Parity Errors - recovery thread: stopped logging


weirdcrap
Go to solution Solved by trurl,

Recommended Posts

UnRAID 6.11-RC4

 

I ran a parity check after replacing a failing disk and now I've got a bunch of parity errors. Last month's parity check had zero errors.

 

My general process when I get parity errors is to let the current check finish, noting the reported incorrect sectors. I then run a second non-correcting check to verify the reported sectors are the same before I run a correcting check to fix them. If they aren't the same I assume its a memory problem and start checking my RAM rather than re-write my parity.

 

Looking over my logs today I noticed this line: "recovery thread: stopped logging" and as indicated it doesn't appear to be reporting sectors anymore despite the parity error count continuing to increase?

 

Why was this done and how is it helpful to the end user?

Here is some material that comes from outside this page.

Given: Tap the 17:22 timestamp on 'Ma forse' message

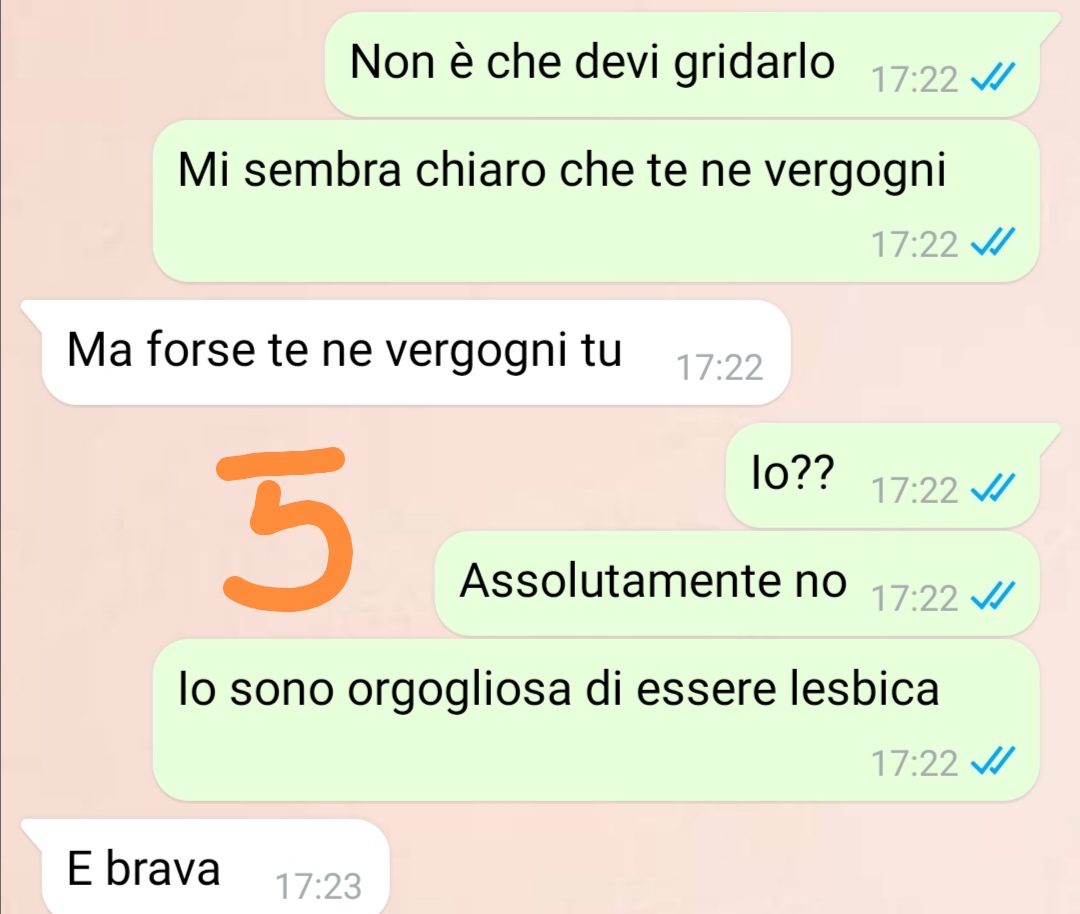Looking at the screenshot, I should pos(720,367).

I do not like having errors suppressed for no good reason. Now when I run my second check I'll only be able to compare the errors up to whatever point the logging stops. I mean sure having a few hundred sectors report the same is probably a good indication its not RAM flipping bits or anything but still I'd like to know every sector that generates an error not just some of them.

 

Can I force UnRAID to log all reported sectors? How else can I go about ensuring my parity errors aren't caused by bad RAM before I overwrite my parity data with a correcting check?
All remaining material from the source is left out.